Visualisations in BRAT framework

The visual displays deliver benefit-risk information for decision making without drawing final conclusions or synthesising to one number. It is considered acceptable and easily interpretable by decision makers making qualitative judgement. The benefit-risk value tree, absolute numbers in tabular forms and relative risks as forest plot are recommended. Other suitable visualisations can be easily introduced in the framework at any point in time, when necessary. An issue the proposed BRAT visual representations is that rare outcomes shown alongside common outcomes can be misleading. The rare events may appear not to have occurred as they are beyond the resolution of the plot.
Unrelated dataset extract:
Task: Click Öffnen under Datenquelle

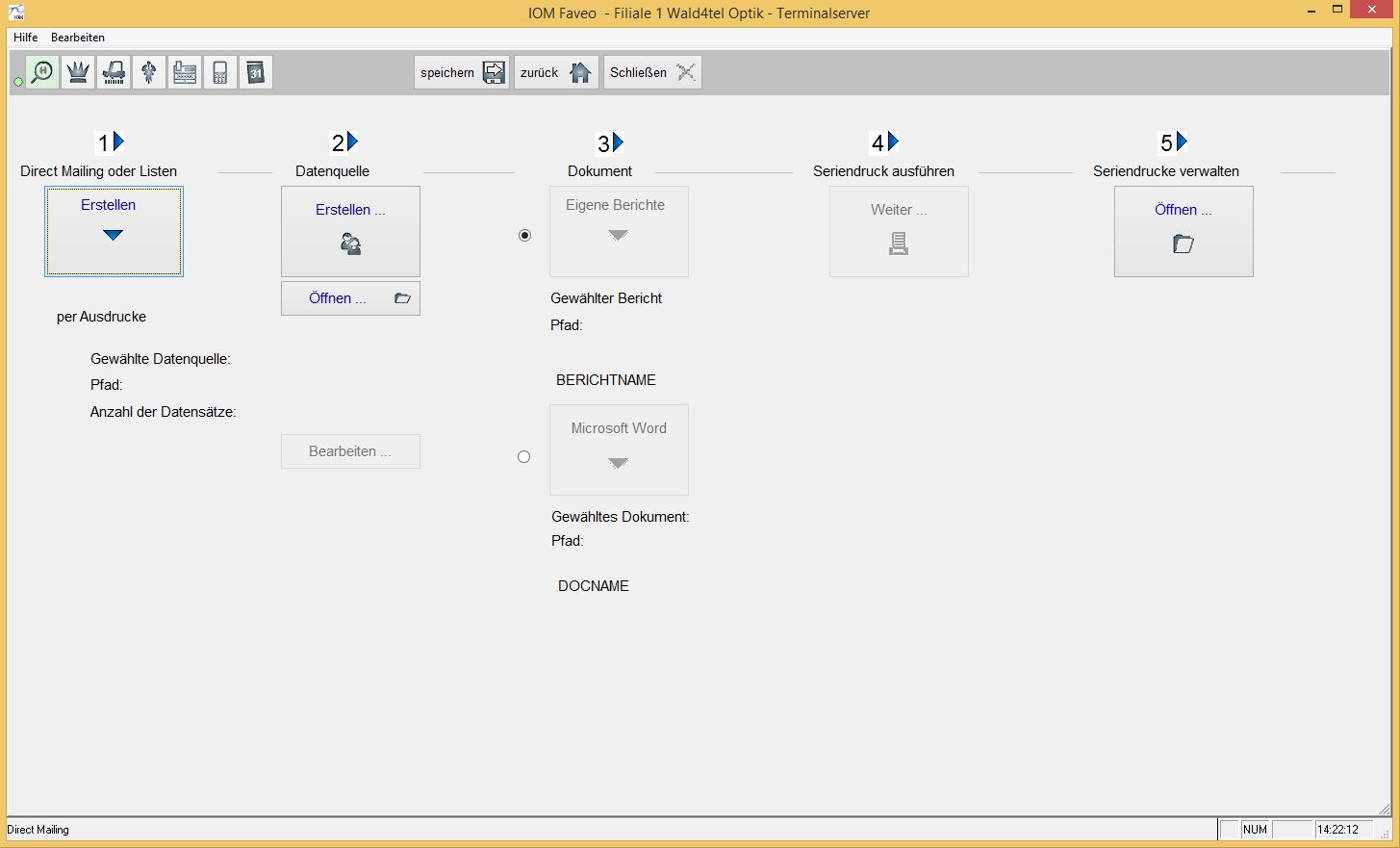Action: [x=350, y=298]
The seriousness of the event is not captured by the plot and this could be misleading.

Visualisations in PrOACT-URL framework

The PrOACT-URL does not prescribe specific plots, but does emphasise the importance of communication of results and sensitivity analysis, and the plots selected are in this spirit. As many of the risks did not occur, this led to a preference value that was 1 for many of the outcomes. This led to, in some places, the difference between natalizumab and placebo being lost where there is no value difference. We found it best to display the incremental value between treatments. Benefit-risk analysis has a lot of moving parts and it is helpful to not just visualise the overall benefit-risk. It is helpful to break down the overall benefit-risk into the contributions from the different components from each outcome. This can be achieved through the use of a horizontal bar chart, a vertical stacked bar chart and/or a waterfall plot. Sensitivity analysis is crucial in assessing the robustness of the quantitative benefit-risk results and can be represented as one-way (tornado) and two-way (line or frontier graphs) deterministic sensitivity analysis plots. There were issues on how to represent numbers on very different scales on the same plot. Very low weights or rare outcomes may not be resolved on a plot.